Podemos perguntar se essa multiplicação de categorias resolve o paradoxo
levantado por Scott.
Não há dúvida que as atividades
desse Terceiro Setor têm surtido efeitos positivos. Gostaríamos de sugerir no
entanto que essa proliferação de categorias não deixa de ter seus perigos. Como
lembra Scott, a idéia da individualidade é construída por contraste. Há uma
tendência de pensar “direitos’ e “cidadania” nos mesmos termos: assim, se
existem pessoas mais merecedoras de direitos, devem existir pessoas menos
merecedoras. É evidente que nenhum militante formula reivindicações nesses
termos. Os ganhos de uma categoria deveriam idealmente ser um avanço para o
campo inteiro. No entanto, a composição do campo – os pesos relativos
atribuídos às diferentes categorias – não é inocente. Quando certas categorias
avançam, outras são designadas para ficar para trás. Neste artigo vimos
diversos exemplos – do índio em relação ao mendigo, do adolescente em relação
ao jovem adulto, dos filhos “abandonados” em relação aos seus pais
“negligentes”, do homem em relação à mulher. Ao todo, parece que muita gente –
uns mais, outros menos marginais – cai pelas fendas da retórica filantrópica.

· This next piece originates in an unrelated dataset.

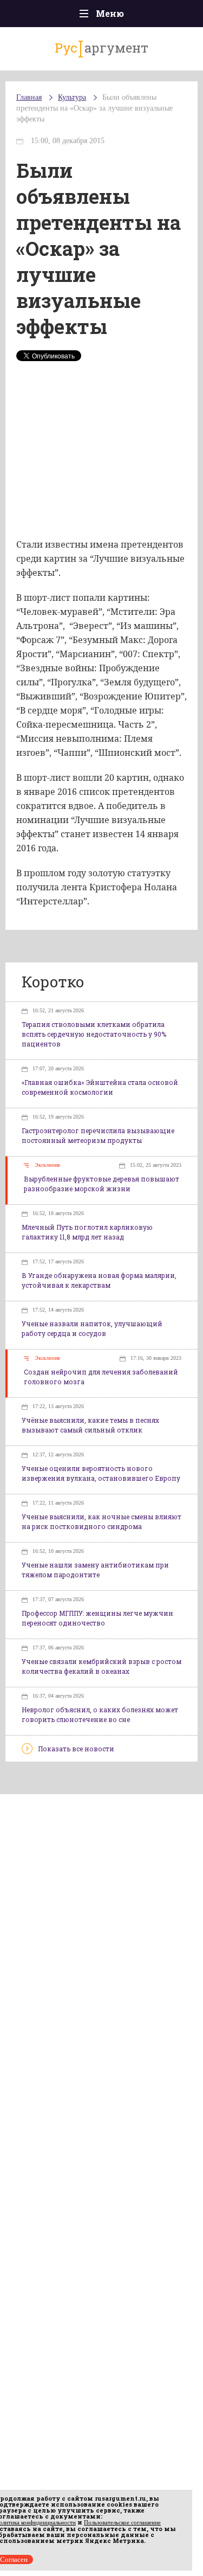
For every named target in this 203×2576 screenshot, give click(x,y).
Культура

Para essas pessoas, a própria multiplicação de categorias, cunhadas
ostensivamente para remediar problemas de pobreza, arrisca servir como um muro
de contenção, fazendo mais para excluir do que para incluí-los.
Sugerimos, por fim, que os modelos descontextualizados de
direitos humanos – aqueles simulacros do “índio hiperreal” (Ramos 1991), o “quilombola
folclorizado” (Leite 1999) e a “criança absoluta” (Fonseca 1999) arriscam não
somente reforçar os mecanismos de exclusão mas, pior ainda, negar toda e
qualquer apreensão da alteridade.
Afinal as individualidades que existem na sociedade contemporânea não
são tão facilmente domesticadas; nem tampouco cabem necessariamente nos rótulos
das ciências jurídicas. E, no entanto, qualquer política pública voltada para a
garantia dos direitos humanos há de levar em consideração a diversidade social.
Geertz (1999) nos lembra : “O sentimento de ser estrangeiro não começa à beira
d’água mas à flor da pele”. O episódio que ele cita
do índio bêbado sugere que as diferenças “culturais” mais relevantes no mundo
contemporâneo são aquelas que moram na esquina. Não se trata das diferenças receitadas pelos estereótipos do “multiculturalismo
enciclopédico” (Turner 1994) – ou pelo menos não são essas as mais relevantes à
discussão sobre direitos humanos. As alteridades que precisam ser enfrentadas
são aquelas que menos queremos ver – a dos jovens infratores, por exemplo, ou
dos pais dos “abandonados”. São “individualidades”
que apontam dimensões de nossa realidade que preferiríamos esquecer.
Ao
retomar o título desse pequeno ensaio, podemos perguntar quais “os direitos
humanos que merecemos”? É evidente que
não podemos abrir mão da utopia... não podemos considerar que nós (ou qualquer
outro) “merecemos” menos do que o máximo.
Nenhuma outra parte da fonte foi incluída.